Ericka Beckman: Out of Hand

Hiatus

Ericka Beckman in person!

Los Angeles Filmforum is proud to present two screenings with the genre-defying, highly original filmmaker Ericka Beckman. Described as a key figure of the Pictures Generation, Beckman often uses games as structuring devices in films and videos that combine minimalist and punk aesthetics. As Amy Taubin writes: “Milking the Surrealist roots of Pop, Beckman creates brightly colored, psychologically threatening, sexually charged worlds in which her avatars are hurled to and fro, trapped inside a game plan whose rules they desperately try to discern.”

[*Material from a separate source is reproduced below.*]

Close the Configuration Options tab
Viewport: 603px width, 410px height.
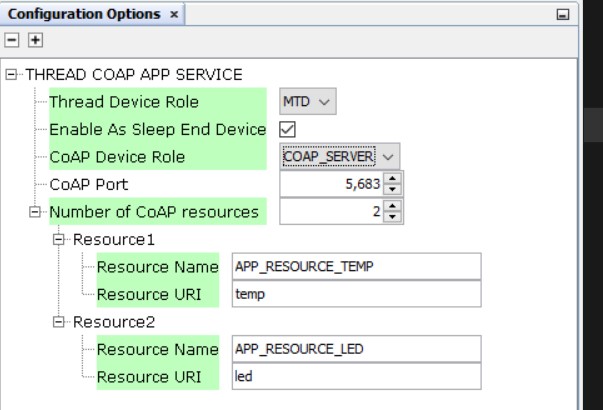coord(174,15)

Tonight, Beckman’s second Los Angeles screening presents a further selection of films and a new digital video from her important and highly original oeuvre, including Out of Hand (1980); You the Better (1983), which nearly caused a riot at its premiere at The New York Film Festival; as well her more recent work Hiatus (1999); and Tension Building, a work in progress.

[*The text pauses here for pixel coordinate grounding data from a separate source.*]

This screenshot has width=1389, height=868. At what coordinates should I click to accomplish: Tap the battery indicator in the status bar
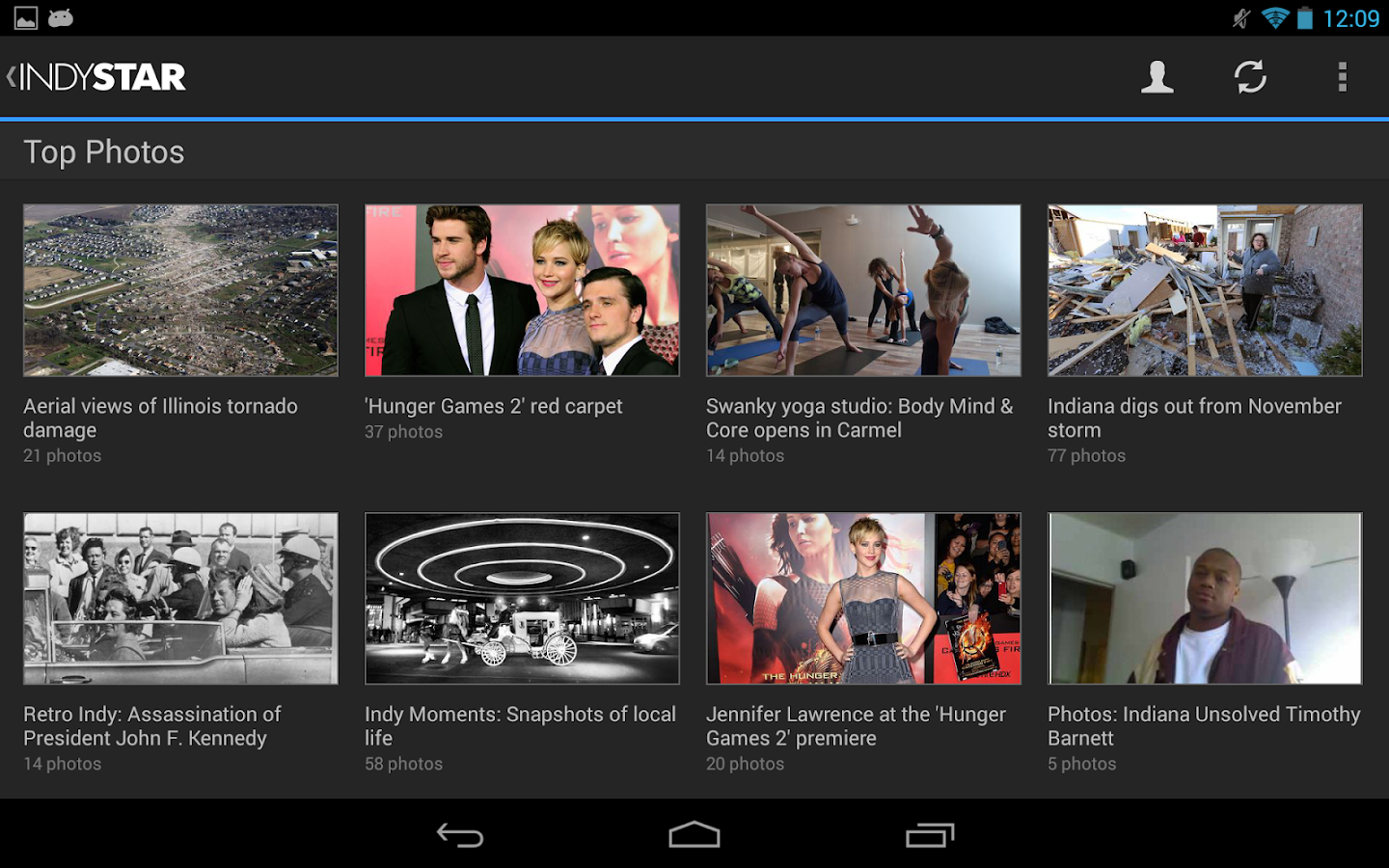pyautogui.click(x=1304, y=17)
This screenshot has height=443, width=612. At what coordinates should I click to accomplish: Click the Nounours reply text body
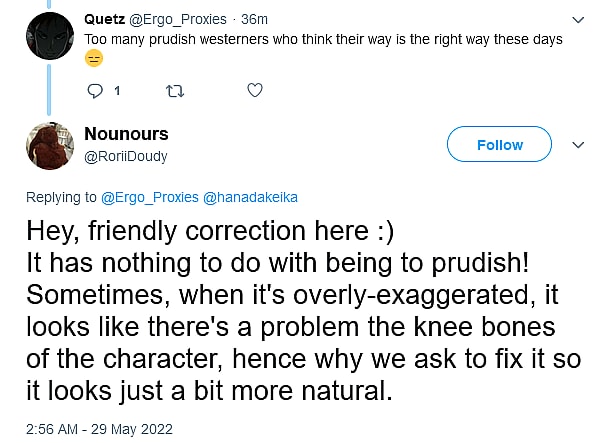[x=300, y=311]
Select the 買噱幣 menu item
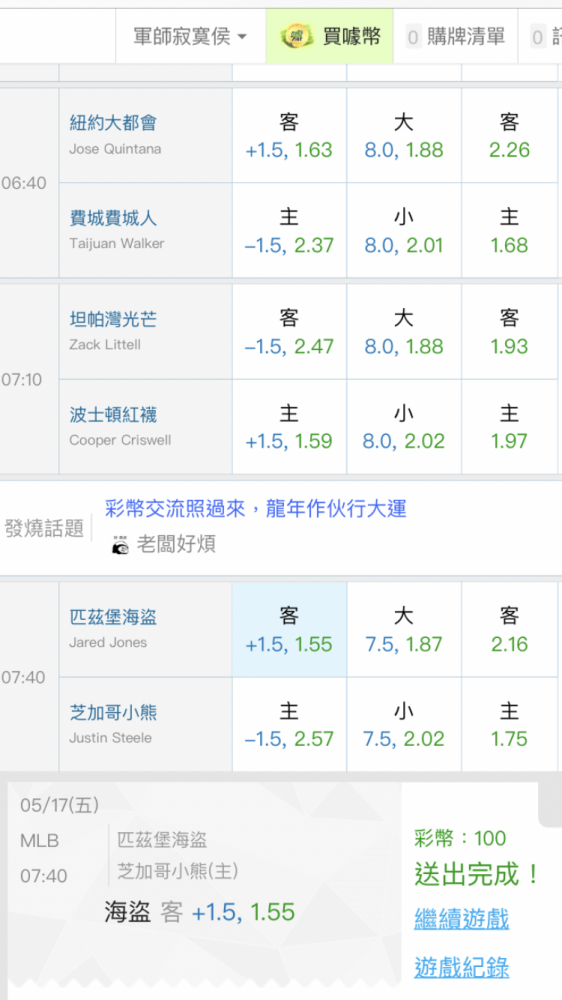Image resolution: width=562 pixels, height=1000 pixels. coord(329,36)
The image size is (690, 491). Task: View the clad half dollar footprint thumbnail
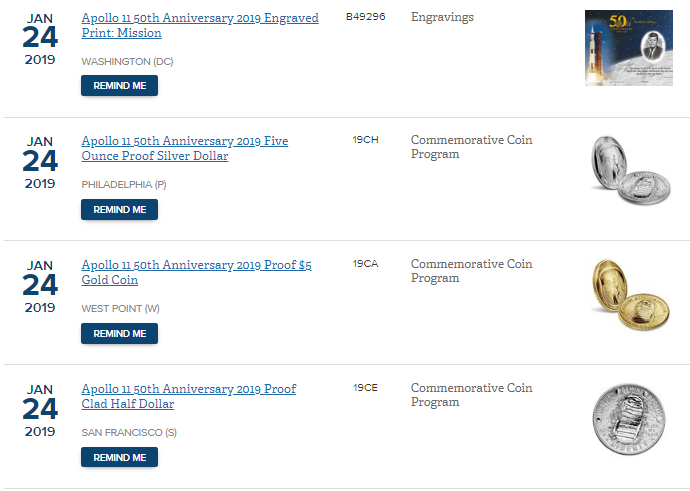point(629,420)
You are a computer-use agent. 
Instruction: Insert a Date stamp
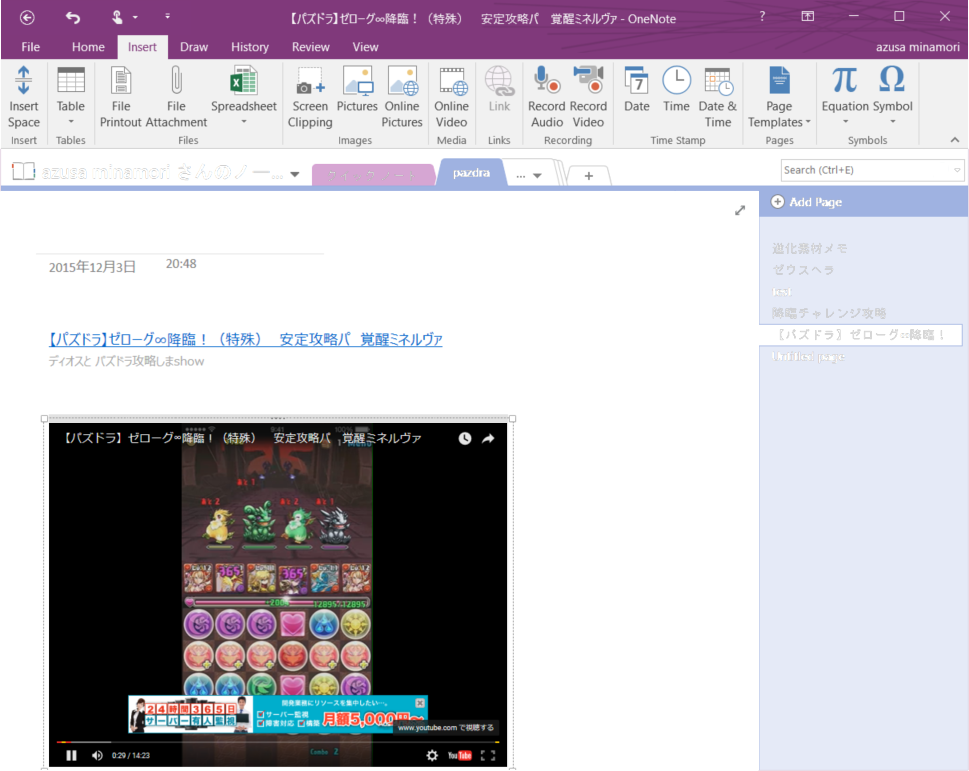click(x=636, y=97)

Tickets: $10 general; $6 students/seniors

FREE for Filmforum members. Tickets available in advance at Brown Paper Tickets at http://bpt.me/686047 or at the door.

INFO 323/377-7238

“Like primitive cartoons, Beckman’s enigmatic allegories are filled with nervous activity and comic violence, sexual imagery and syncopated energy, perceptual game-playing and ingenious homemade optical effects.” --J. Hoberman, Artforum

Presented in collaboration with MOCA.

Beckman is presenting another screening at Los Angeles Filmforum at MOCA on Thursday May 22, 7:00 pm.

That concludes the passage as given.